----- Dataset excerpts

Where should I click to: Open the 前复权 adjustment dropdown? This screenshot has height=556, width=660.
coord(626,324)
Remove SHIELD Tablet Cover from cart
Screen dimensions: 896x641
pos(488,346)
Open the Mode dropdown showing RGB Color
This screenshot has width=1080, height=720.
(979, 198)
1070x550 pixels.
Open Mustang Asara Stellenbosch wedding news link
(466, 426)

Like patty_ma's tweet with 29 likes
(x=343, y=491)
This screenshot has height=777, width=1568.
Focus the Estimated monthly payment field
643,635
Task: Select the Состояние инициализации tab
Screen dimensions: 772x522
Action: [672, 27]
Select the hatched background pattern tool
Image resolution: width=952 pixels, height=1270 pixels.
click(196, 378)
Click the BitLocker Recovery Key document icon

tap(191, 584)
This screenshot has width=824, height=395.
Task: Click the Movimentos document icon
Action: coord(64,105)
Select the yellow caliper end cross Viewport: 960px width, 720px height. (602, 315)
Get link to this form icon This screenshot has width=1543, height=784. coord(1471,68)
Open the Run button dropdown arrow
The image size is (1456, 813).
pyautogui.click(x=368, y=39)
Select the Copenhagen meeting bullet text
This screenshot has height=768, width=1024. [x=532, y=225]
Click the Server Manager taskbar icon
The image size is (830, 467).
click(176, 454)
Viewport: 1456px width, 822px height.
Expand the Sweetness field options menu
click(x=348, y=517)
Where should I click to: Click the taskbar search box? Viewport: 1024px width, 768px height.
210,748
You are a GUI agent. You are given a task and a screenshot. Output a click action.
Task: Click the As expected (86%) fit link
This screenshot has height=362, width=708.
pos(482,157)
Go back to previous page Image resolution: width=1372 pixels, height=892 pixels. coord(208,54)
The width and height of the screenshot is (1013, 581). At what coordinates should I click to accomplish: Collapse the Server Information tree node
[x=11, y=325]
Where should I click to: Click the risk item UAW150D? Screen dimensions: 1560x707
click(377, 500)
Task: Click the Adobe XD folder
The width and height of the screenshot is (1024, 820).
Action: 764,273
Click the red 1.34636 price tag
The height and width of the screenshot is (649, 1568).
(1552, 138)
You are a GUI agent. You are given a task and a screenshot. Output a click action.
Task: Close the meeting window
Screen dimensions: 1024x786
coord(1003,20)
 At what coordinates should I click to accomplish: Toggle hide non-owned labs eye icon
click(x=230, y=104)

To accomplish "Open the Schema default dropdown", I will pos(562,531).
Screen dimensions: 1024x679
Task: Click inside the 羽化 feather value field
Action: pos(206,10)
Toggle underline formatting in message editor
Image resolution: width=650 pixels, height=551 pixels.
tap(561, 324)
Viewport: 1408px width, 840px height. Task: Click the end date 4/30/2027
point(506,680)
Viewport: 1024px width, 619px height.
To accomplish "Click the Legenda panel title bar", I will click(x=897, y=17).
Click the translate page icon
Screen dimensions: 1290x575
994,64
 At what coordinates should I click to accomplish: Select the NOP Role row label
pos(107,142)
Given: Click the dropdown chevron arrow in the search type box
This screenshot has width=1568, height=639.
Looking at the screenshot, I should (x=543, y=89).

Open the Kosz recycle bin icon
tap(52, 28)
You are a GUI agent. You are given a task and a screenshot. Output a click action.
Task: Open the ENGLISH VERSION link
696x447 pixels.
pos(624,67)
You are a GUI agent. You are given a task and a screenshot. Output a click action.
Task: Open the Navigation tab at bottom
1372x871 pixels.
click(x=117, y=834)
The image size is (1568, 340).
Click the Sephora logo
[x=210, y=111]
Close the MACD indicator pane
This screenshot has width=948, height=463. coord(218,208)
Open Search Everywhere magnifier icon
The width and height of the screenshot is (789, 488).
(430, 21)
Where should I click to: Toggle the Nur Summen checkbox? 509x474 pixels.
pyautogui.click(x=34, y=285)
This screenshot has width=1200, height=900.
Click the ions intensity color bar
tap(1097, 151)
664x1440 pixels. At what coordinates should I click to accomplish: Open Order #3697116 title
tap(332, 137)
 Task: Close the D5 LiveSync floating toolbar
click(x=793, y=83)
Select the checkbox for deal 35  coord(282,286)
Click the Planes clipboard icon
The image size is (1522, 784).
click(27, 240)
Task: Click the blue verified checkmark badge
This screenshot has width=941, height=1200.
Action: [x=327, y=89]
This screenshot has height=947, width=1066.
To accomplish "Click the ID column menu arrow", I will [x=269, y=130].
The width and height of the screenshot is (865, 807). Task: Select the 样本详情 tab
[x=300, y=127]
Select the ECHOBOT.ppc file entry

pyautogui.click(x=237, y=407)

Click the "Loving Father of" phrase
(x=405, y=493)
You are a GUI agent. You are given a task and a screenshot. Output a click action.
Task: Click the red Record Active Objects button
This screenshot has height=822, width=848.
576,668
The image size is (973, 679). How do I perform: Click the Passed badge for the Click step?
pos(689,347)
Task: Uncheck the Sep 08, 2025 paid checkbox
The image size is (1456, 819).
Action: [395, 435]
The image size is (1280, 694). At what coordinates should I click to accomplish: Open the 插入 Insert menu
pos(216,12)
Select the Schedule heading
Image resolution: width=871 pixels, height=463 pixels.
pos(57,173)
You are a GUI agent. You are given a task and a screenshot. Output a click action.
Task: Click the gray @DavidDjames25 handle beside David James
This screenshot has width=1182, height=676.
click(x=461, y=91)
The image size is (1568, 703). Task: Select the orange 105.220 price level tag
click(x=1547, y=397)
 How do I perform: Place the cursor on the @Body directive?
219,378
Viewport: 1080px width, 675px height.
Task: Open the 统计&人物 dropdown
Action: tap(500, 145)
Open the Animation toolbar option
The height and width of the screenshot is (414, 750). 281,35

----------

Written instruction: Copy the items word for word, from the first one down to and including the line that contains "click(x=348, y=517)".

Reply:
Where should I click to: Open the 前复权 adjustment dropdown? This screenshot has height=556, width=660.
coord(626,324)
Remove SHIELD Tablet Cover from cart
Screen dimensions: 896x641
pos(488,346)
Open the Mode dropdown showing RGB Color
This screenshot has width=1080, height=720.
(979, 198)
1070x550 pixels.
Open Mustang Asara Stellenbosch wedding news link
(466, 426)

Like patty_ma's tweet with 29 likes
(x=343, y=491)
This screenshot has height=777, width=1568.
Focus the Estimated monthly payment field
643,635
Task: Select the Состояние инициализации tab
Screen dimensions: 772x522
Action: [672, 27]
Select the hatched background pattern tool
Image resolution: width=952 pixels, height=1270 pixels.
click(196, 378)
Click the BitLocker Recovery Key document icon

tap(191, 584)
This screenshot has width=824, height=395.
Task: Click the Movimentos document icon
Action: coord(64,105)
Select the yellow caliper end cross Viewport: 960px width, 720px height. (602, 315)
Get link to this form icon This screenshot has width=1543, height=784. coord(1471,68)
Open the Run button dropdown arrow
The image size is (1456, 813).
pyautogui.click(x=368, y=39)
Select the Copenhagen meeting bullet text
This screenshot has height=768, width=1024. [x=532, y=225]
Click the Server Manager taskbar icon
The image size is (830, 467).
click(176, 454)
Viewport: 1456px width, 822px height.
Expand the Sweetness field options menu
click(x=348, y=517)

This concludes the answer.